Return the boxes and extent from a list of filenames

Parameters:

Name	Type	Description	Default
files	list[Path]	List of filenames	required
sep	str	Seperator between elements	':'
return_in_extent_coords	bool	Return in the coordinate frame of the extent	True

Returns:

Type	Description
tuple[list[Window], Window]	tuple[list[Window], Window]: List of windows for each file and extent

Source code in geograypher/predictors/ortho_segmentor.py

def parse_windows_from_files(
    files: list[Path], sep: str = ":", return_in_extent_coords: bool = True
) -> tuple[list[Window], Window]:
    """Return the boxes and extent from a list of filenames

    Args:
        files (list[Path]): List of filenames
        sep (str): Seperator between elements
        return_in_extent_coords (bool): Return in the coordinate frame of the extent

    Returns:
        tuple[list[Window], Window]: List of windows for each file and extent
    """
    # Split the coords out, currently ignorign the filename as the first element
    coords = [file.stem.split(sep)[1:] for file in files]

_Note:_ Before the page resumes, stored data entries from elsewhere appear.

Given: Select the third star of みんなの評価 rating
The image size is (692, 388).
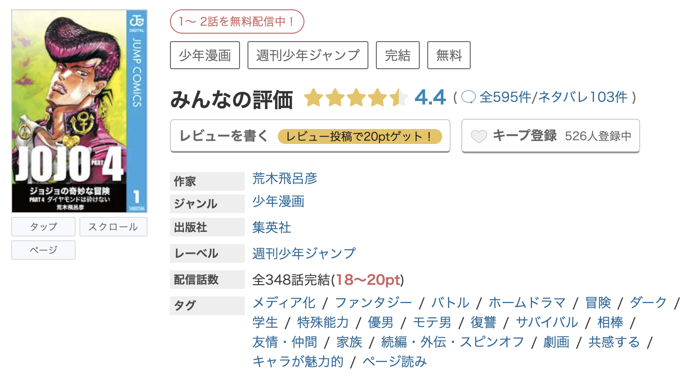Looking at the screenshot, I should coord(356,98).
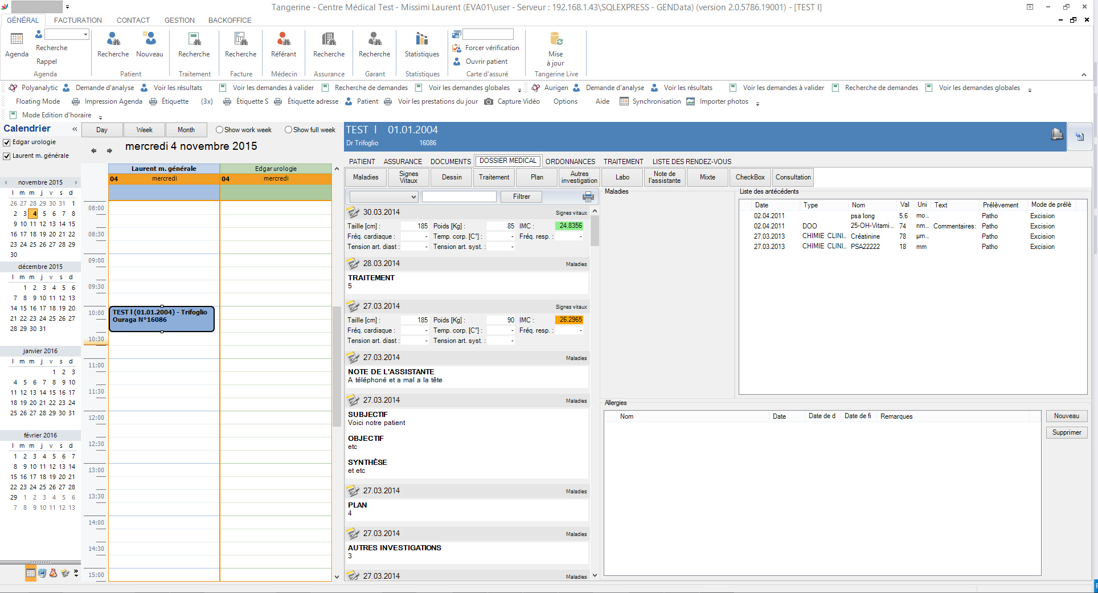Screen dimensions: 1098x593
Task: Open the FACTURATION ribbon tab
Action: [x=77, y=20]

    # Compute the extents as the min/max of the boxes
    coords_array = np.array(coords).astype(int)

    xmin = np.min(coords_array[:, 0])
    ymin = np.min(coords_array[:, 1])
    xmax = np.max(coords_array[:, 2] + coords_array[:, 0])
    ymax = np.max(coords_array[:, 3] + coords_array[:, 1])
    extent = Window(row_off=ymin, col_off=xmin, width=xmax - xmin, height=ymax - ymin)

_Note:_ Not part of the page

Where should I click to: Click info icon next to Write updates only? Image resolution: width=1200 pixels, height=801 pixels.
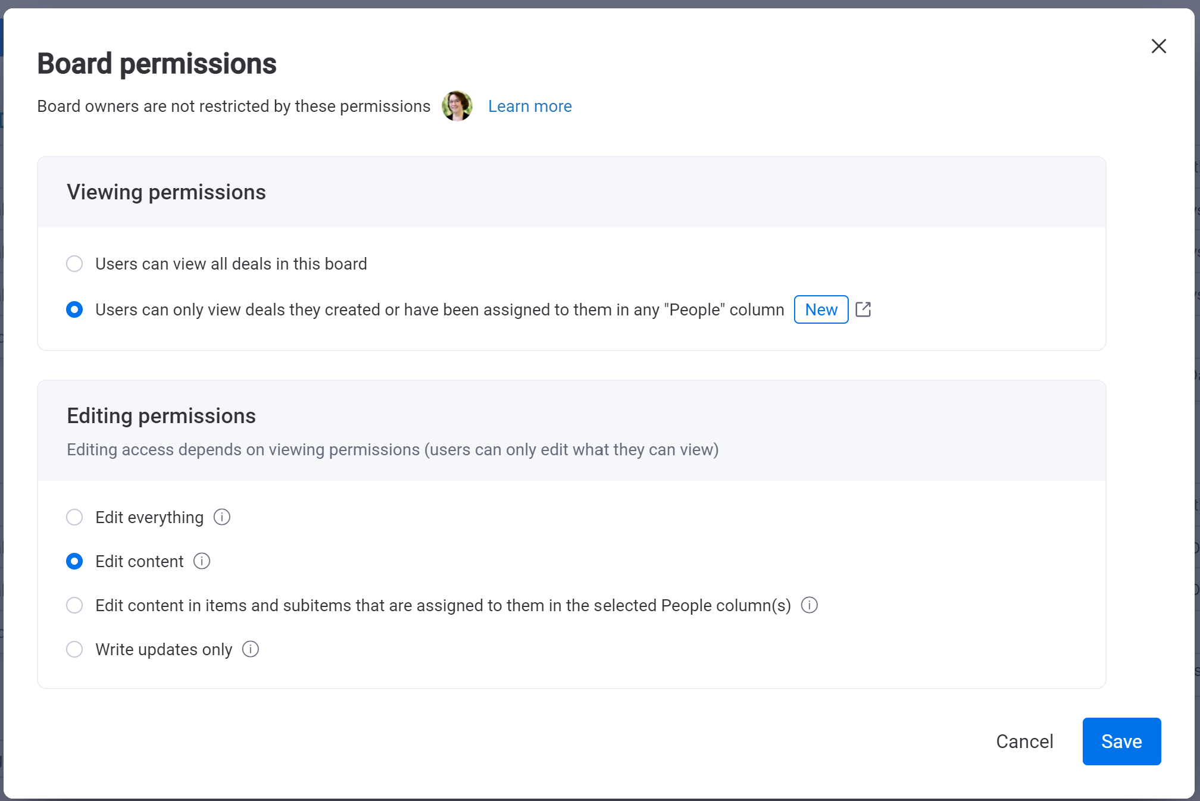click(251, 649)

    if return_in_extent_coords:
        # Subtract out x and y min so it's w.r.t. the extent coordinates
        coords_array[:, 0] = coords_array[:, 0] - xmin
        coords_array[:, 1] = coords_array[:, 1] - ymin

    # Create windows from coords
    windows = [
        Window(
            col_off=coord[0],
            row_off=coord[1],
            width=coord[2],
            height=coord[3],
        )
        for coord in coords_array.astype(int)
    ]

    return windows, extent